• _Work required_
Output only the lines from the start of the entries through the line holding "GET 5% OFF (384, 639)". Each line must match the original exactly.
------------------------
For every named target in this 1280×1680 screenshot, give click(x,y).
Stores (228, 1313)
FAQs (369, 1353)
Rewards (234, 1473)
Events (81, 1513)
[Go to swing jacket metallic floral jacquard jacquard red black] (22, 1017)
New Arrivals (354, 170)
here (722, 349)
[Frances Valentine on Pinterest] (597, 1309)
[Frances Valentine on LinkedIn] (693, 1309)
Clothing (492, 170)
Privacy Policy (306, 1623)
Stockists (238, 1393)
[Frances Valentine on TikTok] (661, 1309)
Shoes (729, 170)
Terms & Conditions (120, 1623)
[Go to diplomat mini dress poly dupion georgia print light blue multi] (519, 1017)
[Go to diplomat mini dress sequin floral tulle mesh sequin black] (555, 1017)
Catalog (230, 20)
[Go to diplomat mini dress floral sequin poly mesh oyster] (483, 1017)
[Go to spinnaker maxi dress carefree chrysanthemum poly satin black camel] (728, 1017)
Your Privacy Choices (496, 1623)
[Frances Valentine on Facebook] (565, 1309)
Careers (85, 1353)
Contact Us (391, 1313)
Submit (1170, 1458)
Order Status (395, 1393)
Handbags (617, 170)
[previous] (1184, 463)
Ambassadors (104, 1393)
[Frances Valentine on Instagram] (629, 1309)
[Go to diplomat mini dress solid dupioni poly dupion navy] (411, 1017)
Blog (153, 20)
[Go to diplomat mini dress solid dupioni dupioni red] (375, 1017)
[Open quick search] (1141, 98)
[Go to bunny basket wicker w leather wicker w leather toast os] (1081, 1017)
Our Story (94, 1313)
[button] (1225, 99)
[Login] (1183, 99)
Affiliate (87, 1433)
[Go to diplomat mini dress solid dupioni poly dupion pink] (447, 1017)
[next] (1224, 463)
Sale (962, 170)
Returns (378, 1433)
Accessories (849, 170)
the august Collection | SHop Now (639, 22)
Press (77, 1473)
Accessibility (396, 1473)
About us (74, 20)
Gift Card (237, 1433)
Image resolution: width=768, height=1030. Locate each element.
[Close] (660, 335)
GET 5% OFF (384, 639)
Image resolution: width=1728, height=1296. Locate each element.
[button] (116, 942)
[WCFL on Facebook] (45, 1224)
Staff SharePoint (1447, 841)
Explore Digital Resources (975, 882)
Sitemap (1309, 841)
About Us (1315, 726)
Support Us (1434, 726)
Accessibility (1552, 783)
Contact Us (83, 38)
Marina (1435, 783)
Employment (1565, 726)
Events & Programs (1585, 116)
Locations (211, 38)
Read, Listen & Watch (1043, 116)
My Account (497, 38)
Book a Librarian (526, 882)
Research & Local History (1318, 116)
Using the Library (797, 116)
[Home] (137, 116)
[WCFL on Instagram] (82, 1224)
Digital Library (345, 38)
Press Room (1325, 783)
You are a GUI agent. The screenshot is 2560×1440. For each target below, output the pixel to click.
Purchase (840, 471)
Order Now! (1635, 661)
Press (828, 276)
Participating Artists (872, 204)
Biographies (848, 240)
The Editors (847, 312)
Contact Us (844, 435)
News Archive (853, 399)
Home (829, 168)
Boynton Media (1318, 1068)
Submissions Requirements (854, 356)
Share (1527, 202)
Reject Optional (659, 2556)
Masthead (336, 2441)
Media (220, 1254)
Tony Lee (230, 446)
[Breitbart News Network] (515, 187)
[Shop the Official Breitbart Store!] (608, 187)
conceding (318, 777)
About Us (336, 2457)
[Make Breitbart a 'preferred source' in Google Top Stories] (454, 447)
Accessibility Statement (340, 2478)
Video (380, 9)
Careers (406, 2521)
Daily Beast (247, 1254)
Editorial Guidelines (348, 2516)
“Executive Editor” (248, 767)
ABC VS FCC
------------------------
• _Solution to this exercise_
For every named target in this 1280×1680 screenshot, give click(x,y).
Stores (228, 1313)
FAQs (369, 1353)
Rewards (234, 1473)
Events (81, 1513)
[Go to swing jacket metallic floral jacquard jacquard red black] (22, 1017)
New Arrivals (354, 170)
here (722, 349)
[Frances Valentine on Pinterest] (597, 1309)
[Frances Valentine on LinkedIn] (693, 1309)
Clothing (492, 170)
Privacy Policy (306, 1623)
Stockists (238, 1393)
[Frances Valentine on TikTok] (661, 1309)
Shoes (729, 170)
Terms & Conditions (120, 1623)
[Go to diplomat mini dress poly dupion georgia print light blue multi] (519, 1017)
[Go to diplomat mini dress sequin floral tulle mesh sequin black] (555, 1017)
Catalog (230, 20)
[Go to diplomat mini dress floral sequin poly mesh oyster] (483, 1017)
[Go to spinnaker maxi dress carefree chrysanthemum poly satin black camel] (728, 1017)
Your Privacy Choices (496, 1623)
[Frances Valentine on Facebook] (565, 1309)
Careers (85, 1353)
Contact Us (391, 1313)
Submit (1170, 1458)
Order Status (395, 1393)
Handbags (617, 170)
[previous] (1184, 463)
Ambassadors (104, 1393)
[Frances Valentine on Instagram] (629, 1309)
[Go to diplomat mini dress solid dupioni poly dupion navy] (411, 1017)
Blog (153, 20)
[Go to diplomat mini dress solid dupioni dupioni red] (375, 1017)
[Open quick search] (1141, 98)
[Go to bunny basket wicker w leather wicker w leather toast os] (1081, 1017)
Our Story (94, 1313)
[button] (1225, 99)
[Login] (1183, 99)
Affiliate (87, 1433)
[Go to diplomat mini dress solid dupioni poly dupion pink] (447, 1017)
[next] (1224, 463)
Sale (962, 170)
Returns (378, 1433)
Accessories (849, 170)
the august Collection | SHop Now (639, 22)
Press (77, 1473)
Accessibility (396, 1473)
About us (74, 20)
Gift Card (237, 1433)
Image resolution: width=768, height=1030. Locate each element.
[Close] (660, 335)
GET 5% OFF (384, 639)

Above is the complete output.